Partnerships for Environmental Public Health (PEPH)
May 28, 2015

Research indicates that the interplay between dietary factors and environmental exposures may influence – positively and negatively – disease onset and trajectory. For example, poor diets related to low consumption of antioxidants and/or high consumption of dietary fat and sugar have been shown to increase the negative effects of polluted air on asthma symptoms. These risks have been shown to be ameliorated with proper antioxidant or vitamin D supplementation. Genetic variation represents another important facet of the diet-toxicant-disease paradigm. Nutrition studies are exploring joint effects of genes and diet on various health outcomes, including diabetes and obesity. Recent findings in the area of epigenetics and epigenomics provide intriguing examples by which environmental chemicals and nutrition can influence gene expression through epigenetic mechanisms. In this webinar, we heard from two researchers who have been examining the interplay between diet and environmental exposures and how that may influence health outcomes.
Presentations
- Perinatal Nutrition and Environmental Exposures: Effects on Metabolic Homeostasis and the Epigenome (3MB) - Dana Dolinoy, Ph.D.
- Prenatal Maternal Diet and Stress: Implications for Child Health (1MB) - Rosalind Wright, M.D., M.P.H.
Experts

Dana Dolinoy has a Ph.D. in Genetics and Genomics, as well as Integrated Toxicology & Environmental Health, from Duke University, and she is currently an Associate Professor of Environmental Health and Nutritional Sciences at the University of Michigan. She also leads the Environmental Epigenetics and Nutrition Laboratory at U. Michigan’s School of Public Health; the lab investigates how nutritional and environmental factors interact with epigenetic gene regulation to shape health and disease. In 2015, she is serving as Chair of the Gordon Research Conference in Molecular & Cellular Mechanisms of Toxicity.

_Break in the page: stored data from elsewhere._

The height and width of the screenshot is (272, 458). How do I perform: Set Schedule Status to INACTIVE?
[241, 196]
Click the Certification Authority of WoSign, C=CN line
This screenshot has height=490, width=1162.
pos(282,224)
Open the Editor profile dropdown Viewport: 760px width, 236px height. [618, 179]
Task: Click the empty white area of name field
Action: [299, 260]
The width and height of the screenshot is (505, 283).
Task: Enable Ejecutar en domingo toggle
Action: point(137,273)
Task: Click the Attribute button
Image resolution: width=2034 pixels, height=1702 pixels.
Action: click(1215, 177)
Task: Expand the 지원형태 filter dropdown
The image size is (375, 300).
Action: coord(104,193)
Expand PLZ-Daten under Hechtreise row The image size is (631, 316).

Rosalind Wright, M.D., M.P.H., is the Horace W. Goldsmith Professor of Children’s Health Research and Vice Chair for Clinical & Translational Research in the Department of Pediatrics at the Icahn School of Medicine at Mount Sinai. She is a transdisciplinary developmental epidemiologist with a primary interest in prenatal and early childhood predictors of developmental disorders, including asthma, obesity, neurobehavioral outcomes, and cardiometabolic disorders. She has expertise in genetics, environmental health, and nutritional epidemiology, as well as stress research. A particular focus is the implementation of studies examining the importance of specific micronutrients in prenatal programming of long-term health and how various dietary components may mitigate or enhance the impact of chemical and non-chemical stressors during early development.